Volkov shows the composer as a clandestine opponent to the Soviet system, his music being full of hidden allusions about Stalin’s tyranny. He casts Shostakovich as an implaccable accuser of Soviet (un)cultural policies, an eyewitness of the destruction of Russia’s artistic heritage in the name of “Socialist Realism”, the official cultural ideology. A riskless endeavour once Shostakovich was dead – he died in 1975 – and Volkov safely lived in the United States.

But is this Shostakovich narrating his life or Volkov narrating Shostakovich’s life? The New York musicologist Laurel Fay identified eight passages in the book which she asserts had been copied by Volkov from articles or speeches previously published by Shostakovich. This casts a shadow over the authenticity of the whole book. Volkov’s refusal to share the original notes, apparently reviewed by the composer, makes it hard to tell where Shostakovich ends and Volkov begins.

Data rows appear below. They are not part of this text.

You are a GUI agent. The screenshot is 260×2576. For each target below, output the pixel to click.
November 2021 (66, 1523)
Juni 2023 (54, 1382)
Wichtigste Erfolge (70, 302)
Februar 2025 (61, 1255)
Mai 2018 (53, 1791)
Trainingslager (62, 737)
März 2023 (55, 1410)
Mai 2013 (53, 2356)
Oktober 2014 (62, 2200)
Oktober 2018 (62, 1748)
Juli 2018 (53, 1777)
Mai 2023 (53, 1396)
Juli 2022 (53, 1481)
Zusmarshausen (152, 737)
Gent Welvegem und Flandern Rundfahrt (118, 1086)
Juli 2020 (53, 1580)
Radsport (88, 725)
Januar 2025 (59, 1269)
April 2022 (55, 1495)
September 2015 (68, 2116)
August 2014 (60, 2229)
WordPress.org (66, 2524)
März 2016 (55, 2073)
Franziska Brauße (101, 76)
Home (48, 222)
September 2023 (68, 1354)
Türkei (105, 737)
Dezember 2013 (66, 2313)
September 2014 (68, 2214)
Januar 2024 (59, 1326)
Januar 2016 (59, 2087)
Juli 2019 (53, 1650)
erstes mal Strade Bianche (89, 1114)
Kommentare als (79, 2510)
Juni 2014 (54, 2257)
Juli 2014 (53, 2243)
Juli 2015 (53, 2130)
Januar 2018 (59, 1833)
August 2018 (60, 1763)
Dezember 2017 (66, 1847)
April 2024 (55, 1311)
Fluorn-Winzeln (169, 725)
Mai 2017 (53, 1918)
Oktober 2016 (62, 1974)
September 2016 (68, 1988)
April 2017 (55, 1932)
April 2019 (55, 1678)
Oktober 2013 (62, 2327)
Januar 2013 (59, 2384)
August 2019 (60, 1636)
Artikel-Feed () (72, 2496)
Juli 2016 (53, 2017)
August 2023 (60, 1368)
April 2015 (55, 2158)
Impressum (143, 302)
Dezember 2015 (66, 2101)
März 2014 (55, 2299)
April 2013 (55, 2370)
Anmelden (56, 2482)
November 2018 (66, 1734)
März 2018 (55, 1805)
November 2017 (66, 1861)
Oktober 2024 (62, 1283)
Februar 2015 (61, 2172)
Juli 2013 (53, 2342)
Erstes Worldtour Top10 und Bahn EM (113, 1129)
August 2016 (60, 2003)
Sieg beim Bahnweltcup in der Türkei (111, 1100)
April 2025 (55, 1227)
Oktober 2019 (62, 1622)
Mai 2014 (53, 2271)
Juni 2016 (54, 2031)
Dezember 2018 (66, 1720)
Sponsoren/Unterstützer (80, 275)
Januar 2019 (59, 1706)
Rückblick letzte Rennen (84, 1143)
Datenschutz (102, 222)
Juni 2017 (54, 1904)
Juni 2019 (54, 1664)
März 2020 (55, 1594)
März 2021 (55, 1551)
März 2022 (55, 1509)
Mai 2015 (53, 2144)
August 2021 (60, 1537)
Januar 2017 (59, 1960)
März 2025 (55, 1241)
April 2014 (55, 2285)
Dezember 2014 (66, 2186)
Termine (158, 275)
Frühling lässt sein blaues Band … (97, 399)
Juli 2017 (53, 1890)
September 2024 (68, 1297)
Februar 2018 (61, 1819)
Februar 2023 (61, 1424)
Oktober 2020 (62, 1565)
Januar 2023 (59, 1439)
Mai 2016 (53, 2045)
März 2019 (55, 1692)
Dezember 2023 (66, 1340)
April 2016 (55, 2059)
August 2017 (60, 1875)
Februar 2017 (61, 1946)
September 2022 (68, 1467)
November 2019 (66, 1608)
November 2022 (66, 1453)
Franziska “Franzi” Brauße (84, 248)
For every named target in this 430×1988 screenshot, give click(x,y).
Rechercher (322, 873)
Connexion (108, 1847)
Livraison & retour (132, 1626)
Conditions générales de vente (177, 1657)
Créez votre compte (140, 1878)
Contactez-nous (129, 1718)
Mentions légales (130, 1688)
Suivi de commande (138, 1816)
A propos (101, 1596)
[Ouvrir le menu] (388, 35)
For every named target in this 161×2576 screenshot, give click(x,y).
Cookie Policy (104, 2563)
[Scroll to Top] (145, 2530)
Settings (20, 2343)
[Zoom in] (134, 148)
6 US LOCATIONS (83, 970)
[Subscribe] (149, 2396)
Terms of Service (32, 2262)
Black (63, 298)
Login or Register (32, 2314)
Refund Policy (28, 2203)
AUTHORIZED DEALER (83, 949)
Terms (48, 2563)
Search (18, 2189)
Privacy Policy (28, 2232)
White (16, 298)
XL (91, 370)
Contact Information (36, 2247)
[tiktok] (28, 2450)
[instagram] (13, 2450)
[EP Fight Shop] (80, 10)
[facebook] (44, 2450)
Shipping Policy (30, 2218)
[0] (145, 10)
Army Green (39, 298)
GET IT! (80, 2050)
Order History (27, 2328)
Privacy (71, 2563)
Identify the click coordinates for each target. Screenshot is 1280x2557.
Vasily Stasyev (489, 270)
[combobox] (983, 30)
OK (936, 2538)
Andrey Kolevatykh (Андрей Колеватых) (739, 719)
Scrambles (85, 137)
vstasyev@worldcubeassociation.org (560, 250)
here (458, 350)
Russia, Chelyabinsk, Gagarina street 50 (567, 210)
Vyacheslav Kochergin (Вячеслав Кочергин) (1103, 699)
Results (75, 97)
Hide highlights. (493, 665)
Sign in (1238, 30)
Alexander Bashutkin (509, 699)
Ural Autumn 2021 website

In 1990, the biographer Ian MacDonald published “The New Shostakovich” explaining the composer’s life and work within the context of Soviet history. The picture painted by Volkov gains some credibility, but it doesn’t mean Shostakovich said what Volkov wrote. MacDonald pointed out that the composer’s son Maxim, who had repudiated Volkov’s account while he still lived in the Soviet Union, had endorsed “Testimony” after his emigration.

Testimony, pitching the personal memory of an embattled individual against the official memory of an all-powerful state, is contentious to the last full stop”, MacDonald writes. He recommends to approach it with caution. The Soviet Union officially denounced Volkov’s book as a fabrication, MacDonald sees it as a provoking piece of counter-propaganda. The truth probably lies somewhere in the middle and remains fuzzy. That was the state of play then, and it will remain so for the near future, I guess. It doesn’t matter actually. Reading this book gave me a lot of pleasure, and, as they say in Italy: Se non e vero, e ben trovato.